GIVEN PROBLEM:
Output the rows from the line containing "Click the duplicate layer icon" through the last line of the rows, inclusive, as a Markdown table with the columns No. and Line. Number each line in No., skip blank lines, and leave the pictures out.

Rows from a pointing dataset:

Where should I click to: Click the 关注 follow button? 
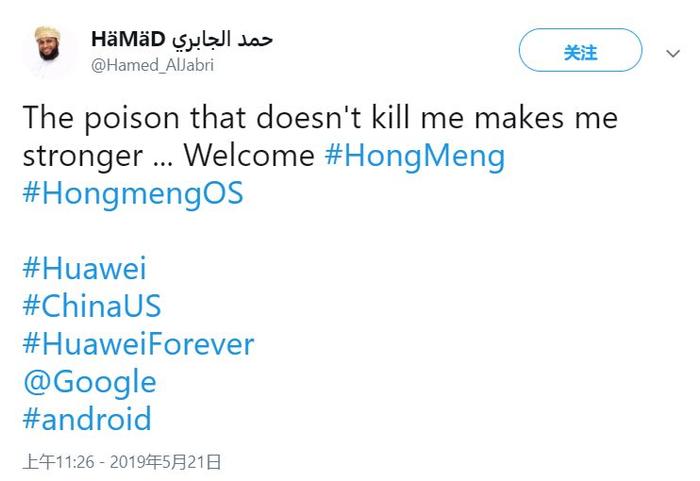580,50
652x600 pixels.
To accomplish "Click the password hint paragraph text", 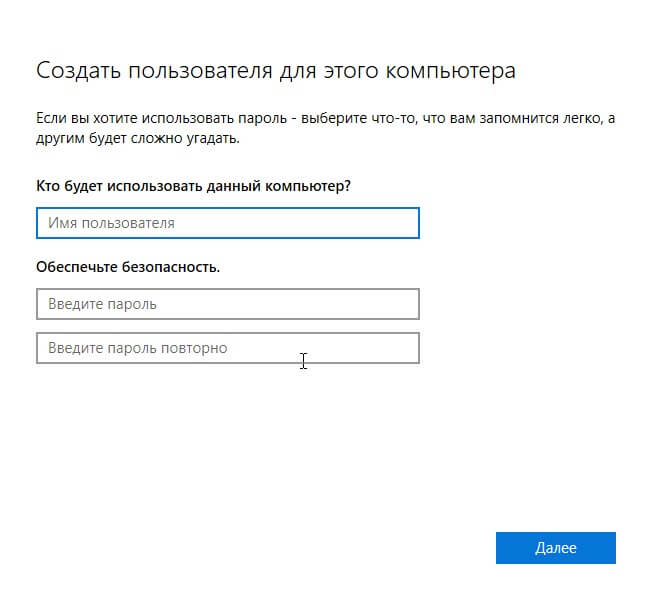I will (326, 128).
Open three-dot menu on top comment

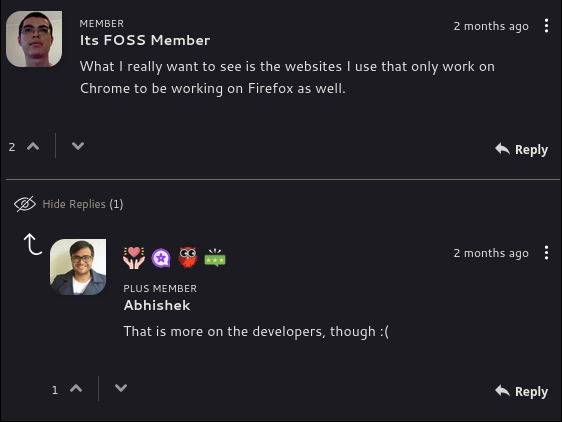(x=546, y=26)
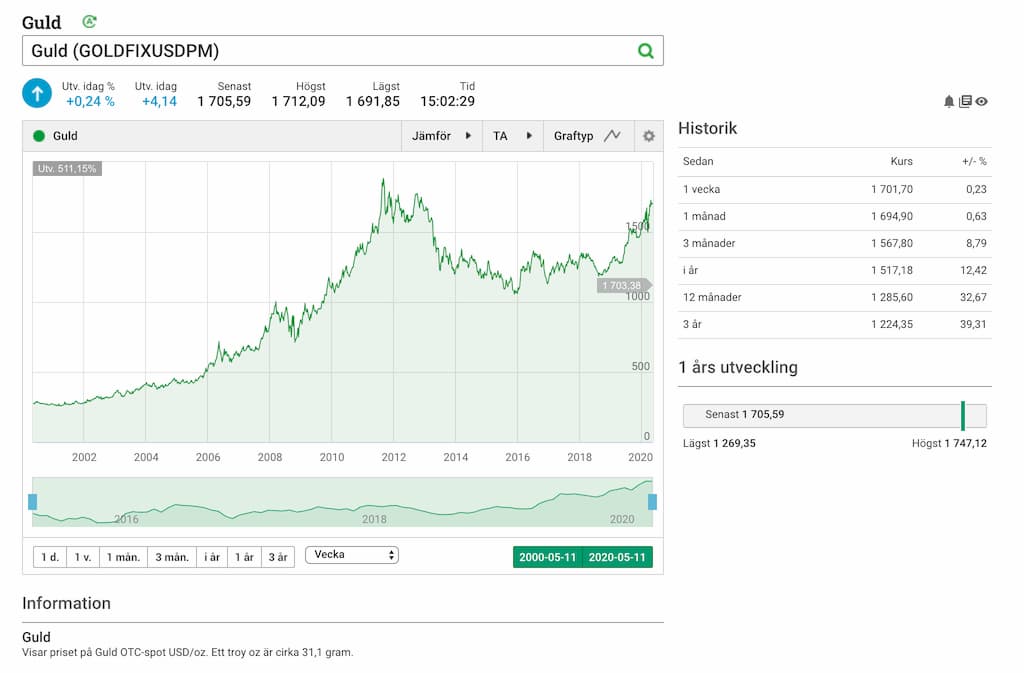Image resolution: width=1024 pixels, height=673 pixels.
Task: Click the bell alert icon
Action: [949, 101]
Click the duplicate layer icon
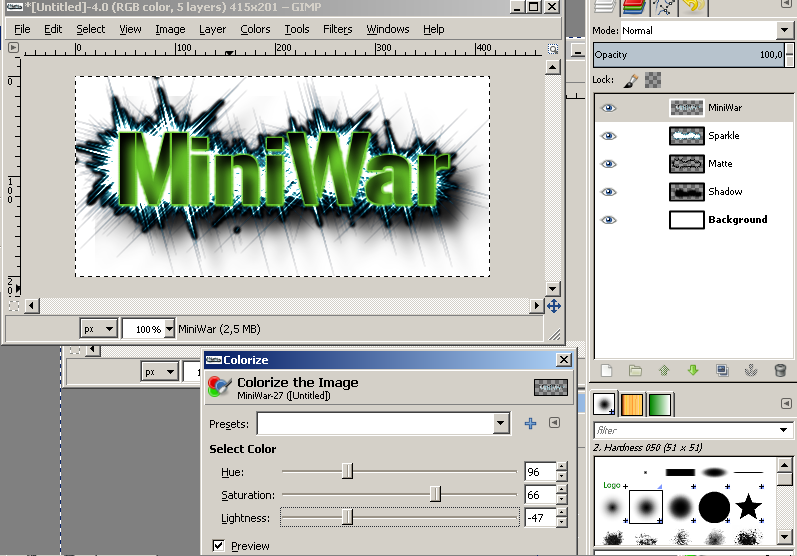Viewport: 797px width, 556px height. [x=722, y=370]
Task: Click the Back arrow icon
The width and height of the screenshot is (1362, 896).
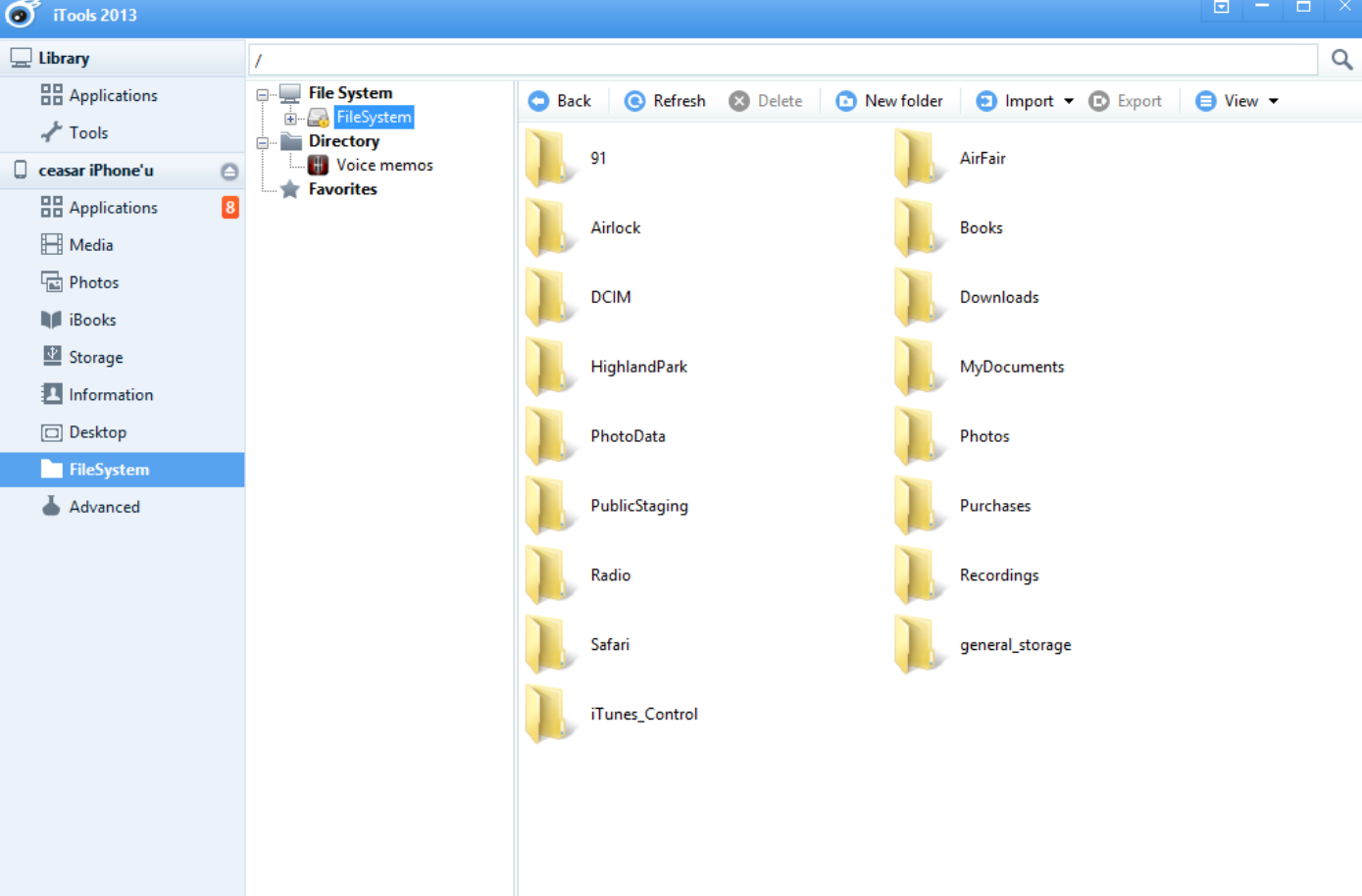Action: tap(538, 101)
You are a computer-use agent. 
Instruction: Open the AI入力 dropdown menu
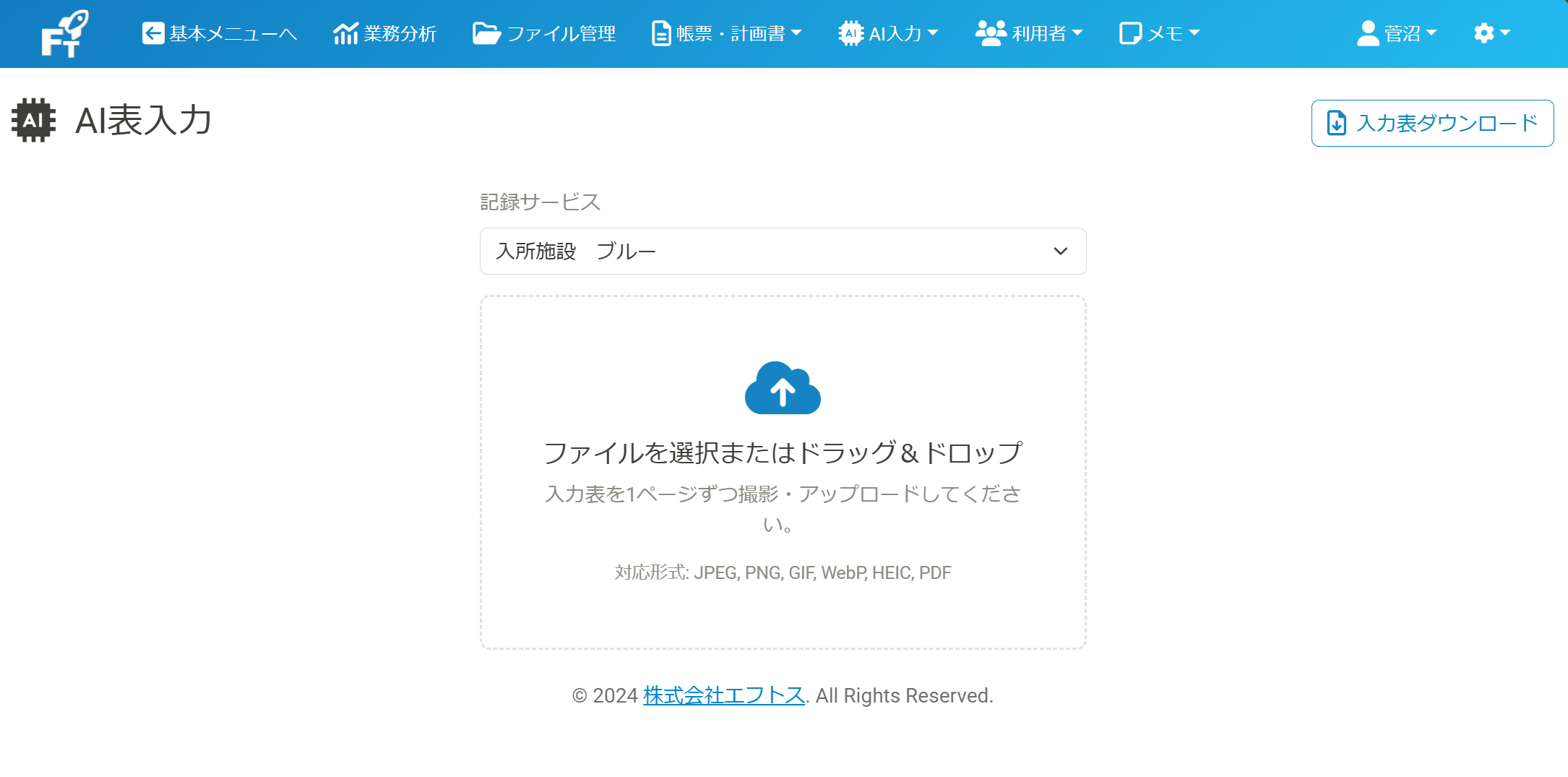(x=889, y=33)
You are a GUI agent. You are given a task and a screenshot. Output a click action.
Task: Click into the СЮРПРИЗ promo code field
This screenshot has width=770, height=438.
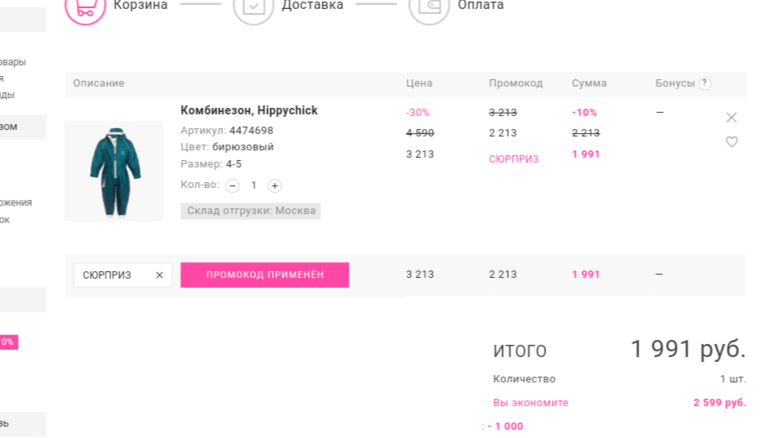108,275
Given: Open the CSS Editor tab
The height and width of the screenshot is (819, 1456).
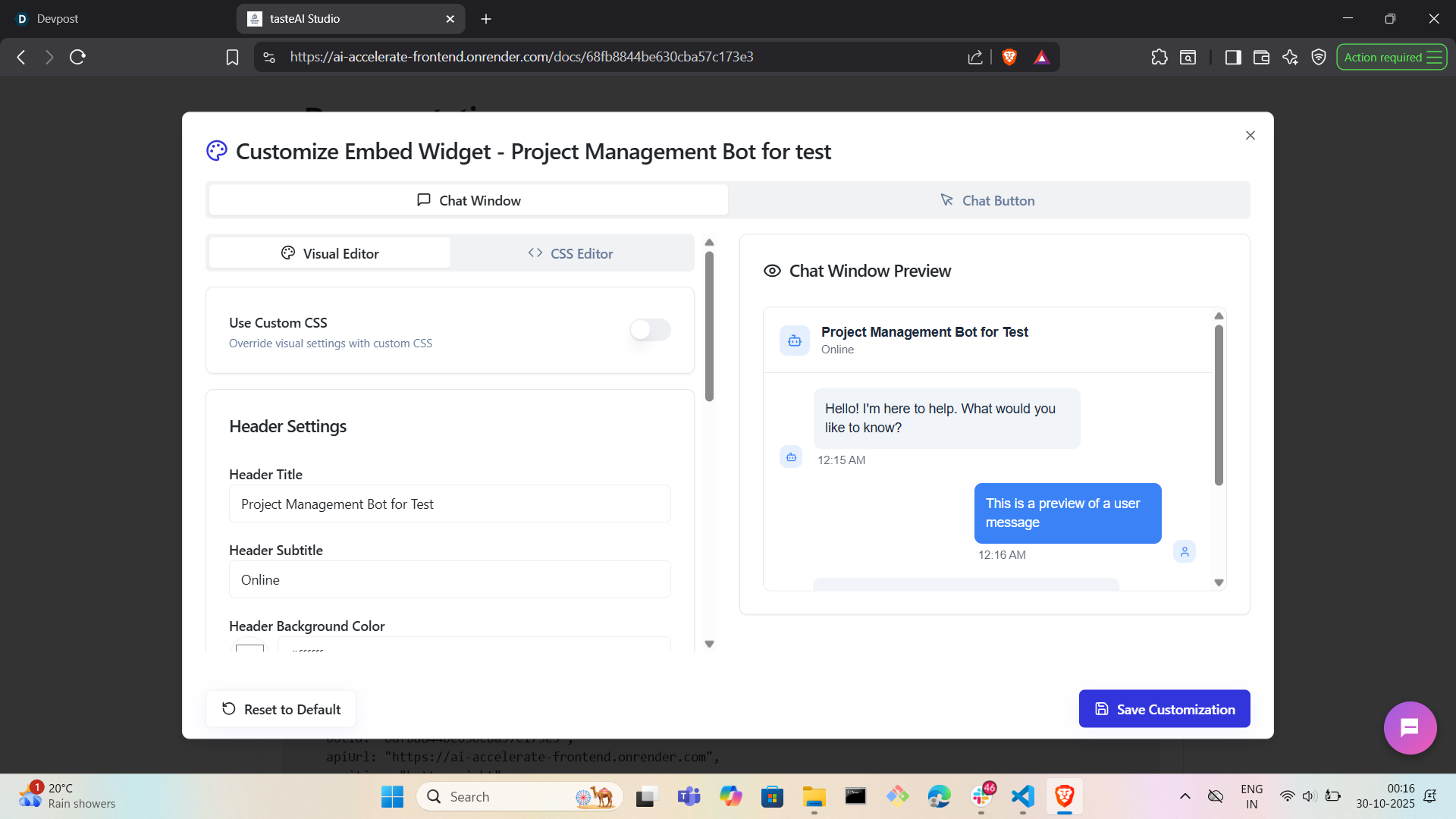Looking at the screenshot, I should [x=571, y=253].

WRITTEN ANSWER:
| No. | Line |
|---|---|
| 1 | Click the duplicate layer icon |
| 2 | Viewport: 797px width, 556px height. [x=722, y=370] |
| 3 | Task: Click the Back arrow icon |
| 4 | The width and height of the screenshot is (1362, 896). |
| 5 | Action: tap(538, 101) |
| 6 | You are a computer-use agent.  |
| 7 | Instruction: Open the AI入力 dropdown menu |
| 8 | (x=889, y=33) |
| 9 | You are a GUI agent. You are given a task and a screenshot. Output a click action. |
| 10 | Task: Click into the СЮРПРИЗ promo code field |
| 11 | This screenshot has width=770, height=438. |
| 12 | 108,275 |
| 13 | Given: Open the CSS Editor tab |
| 14 | The height and width of the screenshot is (819, 1456). |
| 15 | Looking at the screenshot, I should [x=571, y=253]. |